Nothing but the lines below from the one that contains "Given: Click Virtual Mem yellow color swatch" through the one that contains "Task: Click the disk" should be retyped, exactly and including both ends. Do not include pictures.

Records shown |
++++++++
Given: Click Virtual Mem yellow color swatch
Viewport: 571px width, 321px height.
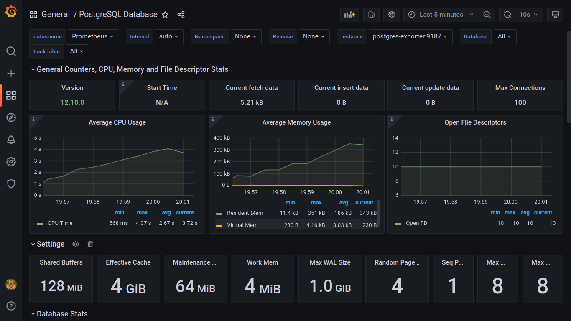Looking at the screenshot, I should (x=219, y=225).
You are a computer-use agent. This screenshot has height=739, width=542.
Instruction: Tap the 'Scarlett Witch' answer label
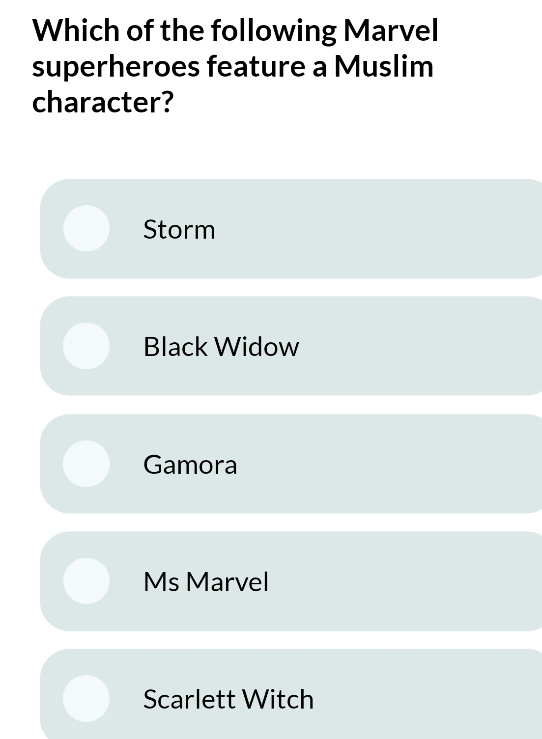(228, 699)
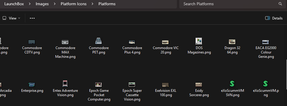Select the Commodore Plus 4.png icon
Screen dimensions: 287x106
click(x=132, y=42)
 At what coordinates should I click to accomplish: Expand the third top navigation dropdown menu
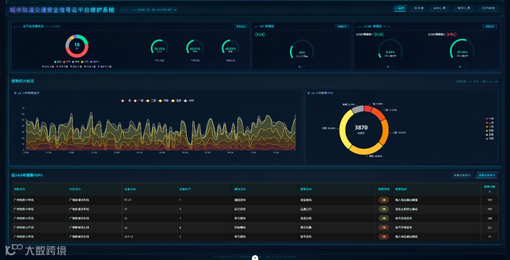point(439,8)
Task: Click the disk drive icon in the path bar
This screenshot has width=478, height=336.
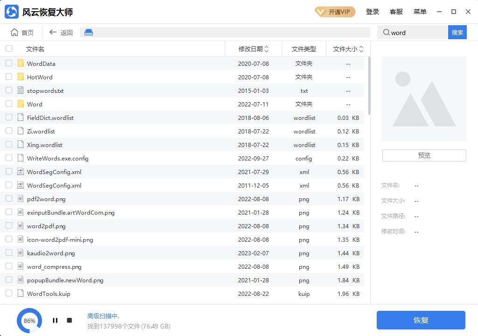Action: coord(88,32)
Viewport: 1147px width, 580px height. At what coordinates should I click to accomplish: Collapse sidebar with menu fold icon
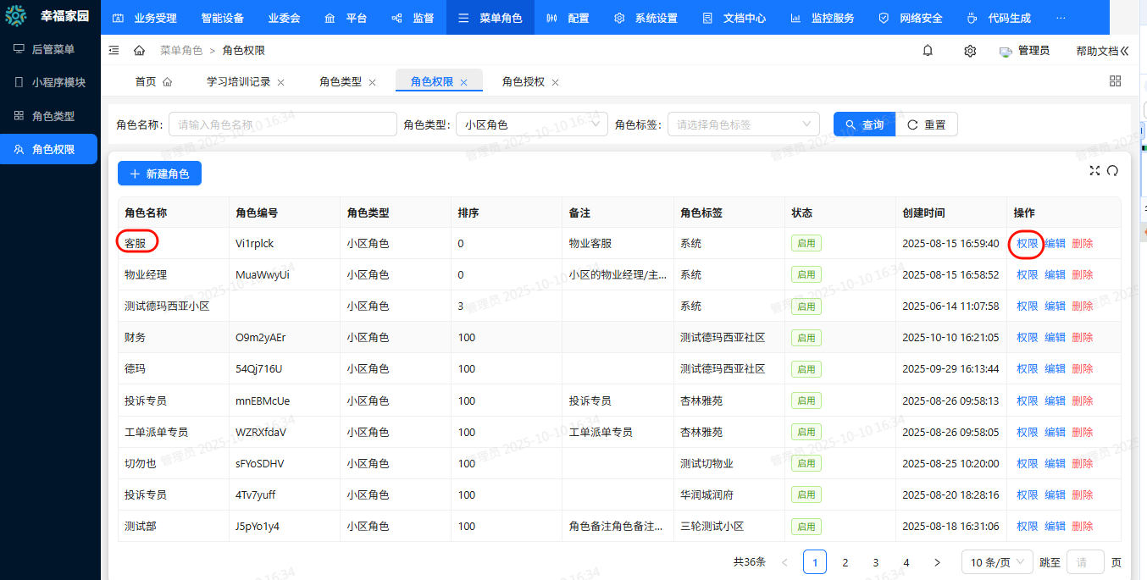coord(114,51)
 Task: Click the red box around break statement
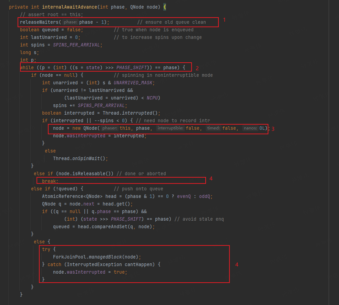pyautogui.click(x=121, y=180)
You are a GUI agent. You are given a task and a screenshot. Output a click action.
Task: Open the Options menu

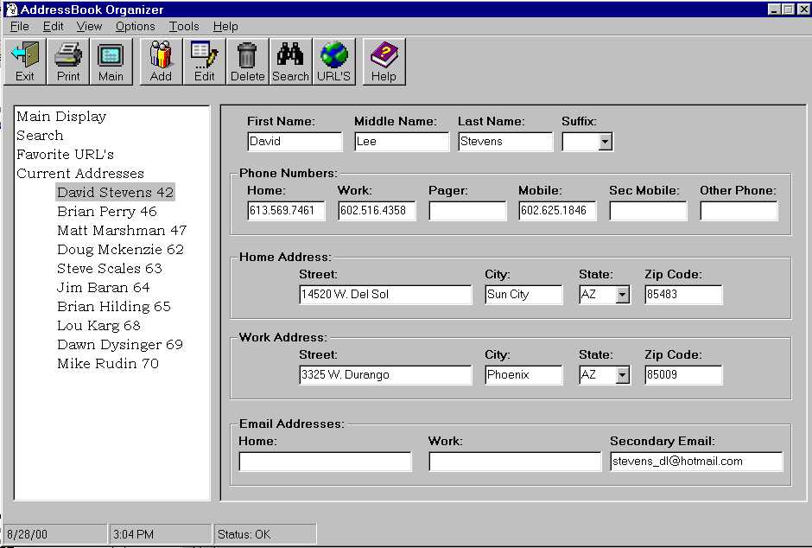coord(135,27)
++++++++
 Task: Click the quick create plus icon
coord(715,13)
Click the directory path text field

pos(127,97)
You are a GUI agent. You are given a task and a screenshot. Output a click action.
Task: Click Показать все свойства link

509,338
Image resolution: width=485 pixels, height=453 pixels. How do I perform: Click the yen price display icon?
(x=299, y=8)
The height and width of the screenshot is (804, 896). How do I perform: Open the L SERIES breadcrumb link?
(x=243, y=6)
++++++++
Answer for this exercise |
Given: Click Virtual Mem yellow color swatch
Viewport: 571px width, 321px height.
Looking at the screenshot, I should (x=219, y=225).
You are a computer-use agent. This screenshot has height=739, width=542.
Instruction: Tap the 'Scarlett Witch' answer label
(228, 699)
Select the Commodore Plus 4.png icon
Screen dimensions: 287x106
click(x=132, y=42)
 At what coordinates should I click to accomplish: Expand the third top navigation dropdown menu
point(439,8)
Task: Click the disk drive icon in the path bar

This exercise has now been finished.